We recently applied this self-repair paradigm to see whether it’s possible to build a reliable space elevator with available materials. A common proposed design features a 91,000 km-long cable (called a tether), extending out from the Equator and balanced by a counterweight in space. The tether would consist of bundles of parallel fibres, similar to collagen fibres in tendons or osteons in bones, but made from Kevlar, a material found in bullet-proof and knife-proof vests. Using sensors and artificially intelligent software, it would be possible to model the whole tether mathematically so as to predict when, where and how the fibres would break. And when they did, speedy robotic climbers patrolling up and down the tether would replace them, adjusting the rate of maintenance and repair as needed – mimicking the sensitivity of biological processes. Despite operating at very high stress compared to what materials can sustain, we showed this structure would be reliable and would not demand exorbitant rates of replacement. Moreover, the maximum strength the material would need to possess to achieve a dependable structure was cut by an impressive 44 per cent.

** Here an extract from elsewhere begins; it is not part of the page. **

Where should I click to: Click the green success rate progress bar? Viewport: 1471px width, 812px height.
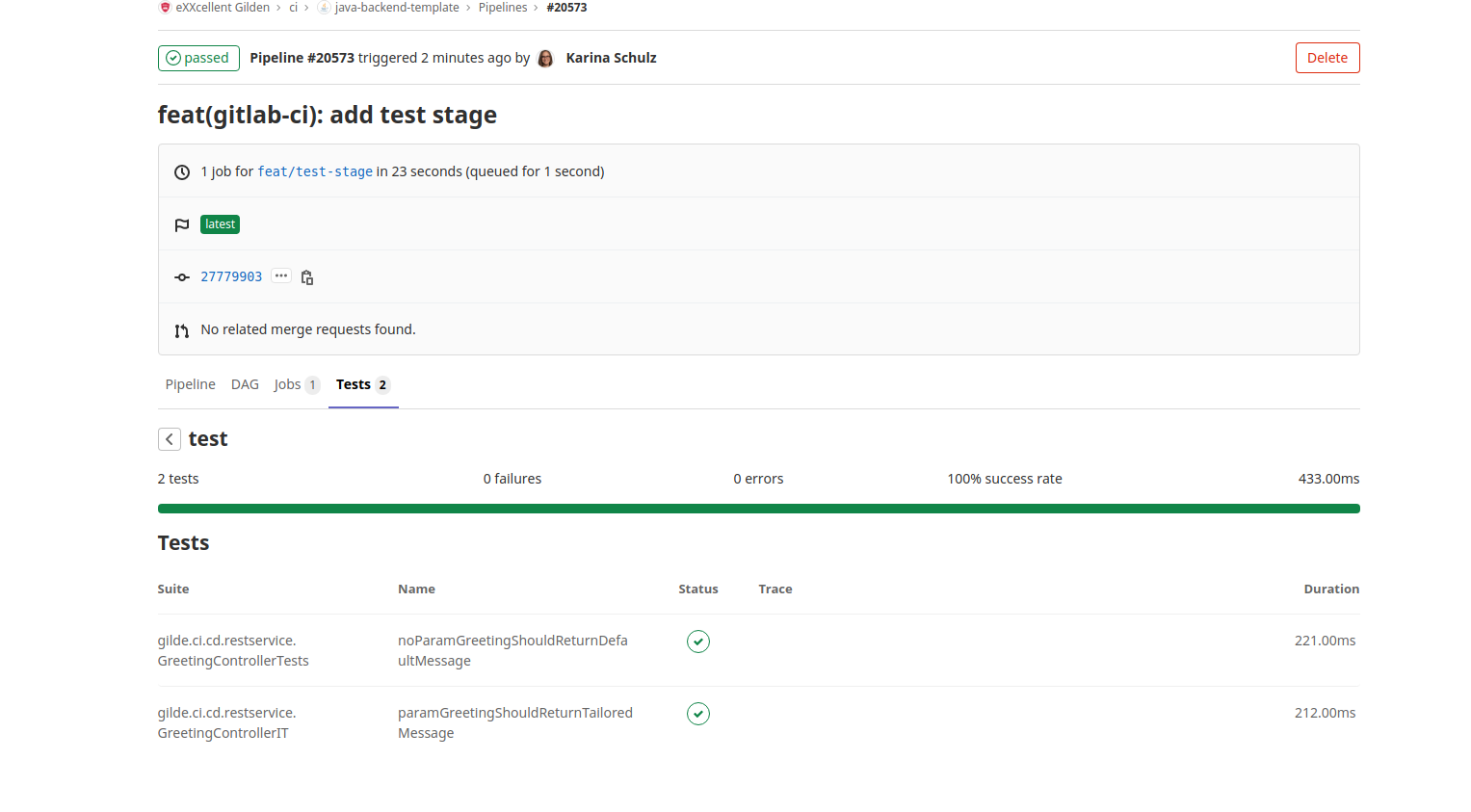(758, 509)
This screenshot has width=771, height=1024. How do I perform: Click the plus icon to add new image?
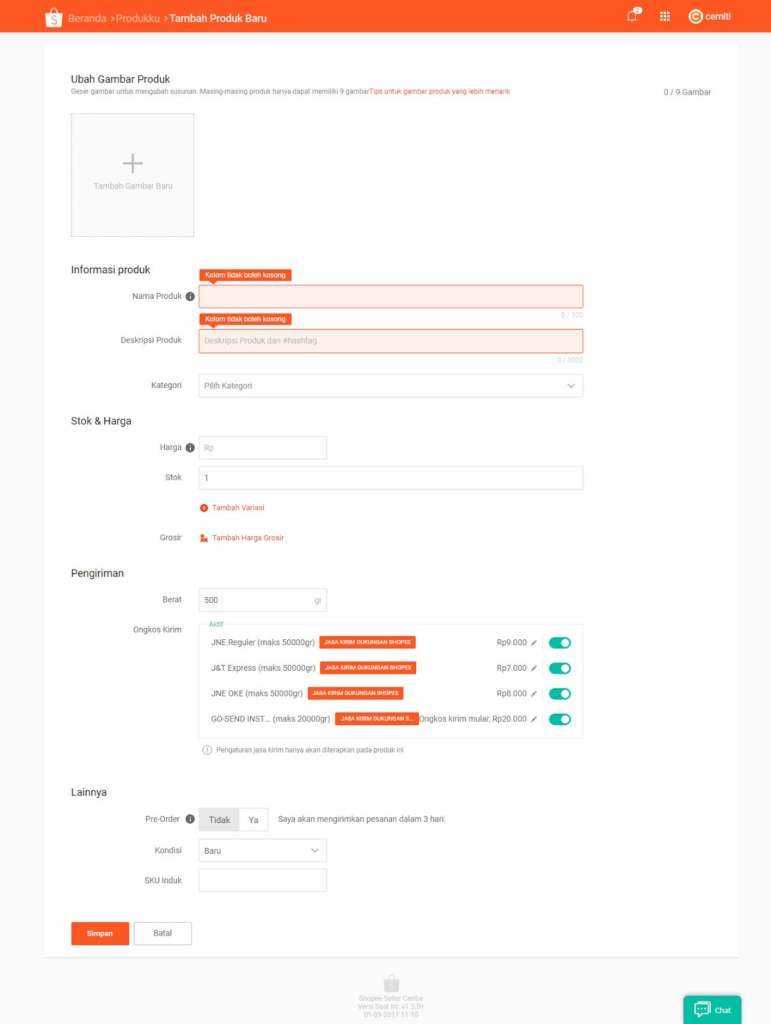click(x=133, y=163)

So. Space elevators. Are they are thing that we should talk about? ~Credit: Kurzgesagt – In a Nutshell

 

This bio-inspired approach to engineering can also help structures down here on Earth, such as bridges and skyscrapers. By ‘challenging’ our materials, and equipping systems with autonomous repair and replacement mechanisms, we can exceed current limitations while improving reliability. To get a sense of the benefits of operating closer to the limit of tensile strength, look at a suspension bridge, involving lengths of steel rope that dip in the middle. The main hurdle to increasing the span of the bridge is that, as we use longer ropes, they become heavier and break under their own weight. If the rope is stretched to no more than 50 per cent of its total strength, the maximum span is about 4 km; but when stretched up to 90 per cent of its strength, the span dramatically increases to more than 7.5 km. However, ensuring the cable is safe will require steel fibres to be replaced in a fine-tuned process, just like in biological systems.

Megastructures are no longer science fiction. Never dissuaded by the collapse of the Tower of Babel, as recounted in the Old Testament, humans have continued to build bigger and higher and faster, fuelled by tremendous advances in science and technology. Yet according to the standards of classical reliability engineering, we are still far away. Instead we need a new paradigm, one that focuses not only on material strength, but on systems’ inherent reconstructive capacities. We ought to look no further than the bounty of biological life around us and trust there is much to learn from the sweep of evolutionary history.